On Friday, 9 November 2018 at 00:18:28 UTC, H. S. Teoh wrote:
It's not true that you're stuck with dub. And I'm not among
the people who think dub is the way to go (though it's true
that that's a minority opinion around here). Where I have a
choice, my own D projects do not use dub.
I have one project that uses dub because it's based on vibe.d,
but I mostly avoid needing to use dub by creating an empty dub
project in a subdirectory whose sole purpose is to declare a
dependency on vibe.d. Then I build that once with dub, and
outside in my real project I just link directly to the produced
artifacts. (The exact path(s) to the dub products can be
extracted from the output of `dub -v`. This can probably be
automated and translated into your build system of choice,
though I haven't quite gone that far yet.) Then I don't need
to use dub except when upgrading the dub-dependent library.

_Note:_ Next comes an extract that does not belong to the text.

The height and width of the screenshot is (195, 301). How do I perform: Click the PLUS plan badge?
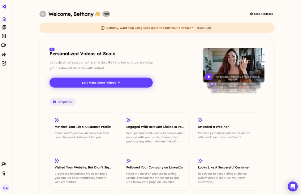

This is still a build system though. It might have advantages
over Dub, but I think the OP wants to avoid build systems
altogether. Someone coming from a scripting language wants to add
import foo;
to their program and not think about package foo further. There's
no obvious reason it can't be done that way in D, but the C/C++
foundation of this community leads to a mindset that it's wrong,
because you need to be able to set all kinds of configuration
options, guarantee reproducible builds, etc. All of which are of
no importance to someone using D as a scripting language.